The avalanche method targets high-interest debts first. The snowball method targets the smallest debts. Each comes with its own pros and cons.
“Paying off the highest-interest rate, nondeductible debt is usually best, but sometimes it pays to pay down a smaller loan so you can then throw a larger amount at the next one on the list.”
Whichever debt repayment strategy you choose – make sure to stick with it.
No. 3: Not taking full advantage of employer benefits
Many 20-somethings are navigating employer benefits for the first time. Retirement plans included. Glick advises young people to explore all their options.
“A 401(k) or other qualified tax-deferred retirement account is a great choice. But, so is a Roth 401k and a regular Roth IRA.”
Retirement accounts typically differ by how the money contributed is taxed. Research other variables before making a decision.
Take advantage of employer benefits, especially when a match contribution is offered.
No. 4: Trading convenience for savings
There’s an app for everything – from food delivery to rideshares. But how much do modern conveniences really cost?
“Take-out is so easy. So is Uber and Lyft. But spending $100 on Uber and Lyft over a weekend, every weekend, adds up quickly.”
Glink warns young people not to overindulge. Instead, budget your needs and wants. Savings are a need and should take priority. Wants are just a bonus.
Once you’re aware of how much you’re spending, you’ll stop splurging on mindless conveniences.
No. 5: Not sacrificing short-term experiences for long-term gratification
Twenty-somethings struggle with delayed gratification. Why live for the future when you can live in the present. Right? Wrong.

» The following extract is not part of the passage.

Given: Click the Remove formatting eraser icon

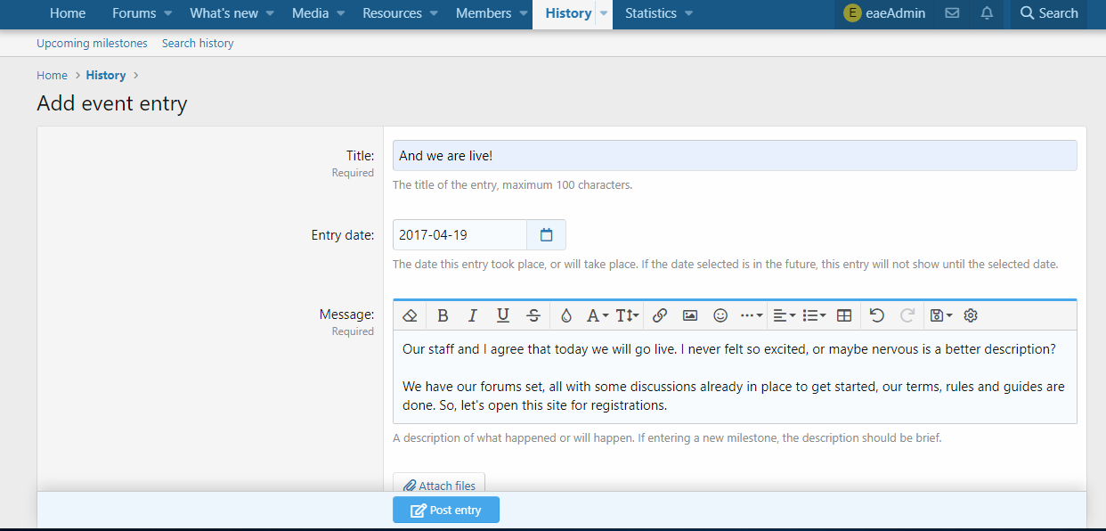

Young people are at risk of making impulse decisions, such as racking up debt on credit cards, Glink says.
“FOMO is pretty powerful, but sometimes you have to say no.”
Spend within your means. If an item is out of budget, then don’t pull out a credit card. Your future self will thank you.
How to Navigate Your 20s and Come Out Ahead
Mistakes are inevitable. They’re part of growing. To help young people find their way through the missteps, Glink stresses one simple strategy: goal setting.
“There’s no time like the present to start planning for the life you want to lead,” she says.
Start by setting short- and long-term goals. Once you have an idea of your goals, Glink suggests “reverse-engineering.” This means creating a plan to reach those goals based on where you stand today.
“If you don’t have a plan, you simply won’t get there because too many things will just get in the way,” she says.
“[L]ook around at the financial challenges your friends and families have faced and start thinking about how you would cope, financially and emotionally. If the answer is, ‘not well,’ you’ve got some planning to do.”
Twenty-somethings are faced with financial pitfalls every day. Avoid these common mistakes to build a healthy financial future.
Ilyce Glink is a financial journalist, syndicated columnist, best-selling book author, and CEO of Best Money Moves, an award-winning financial wellness platform, powered by artificial intelligence, that helps employees measure and dial down financial stress.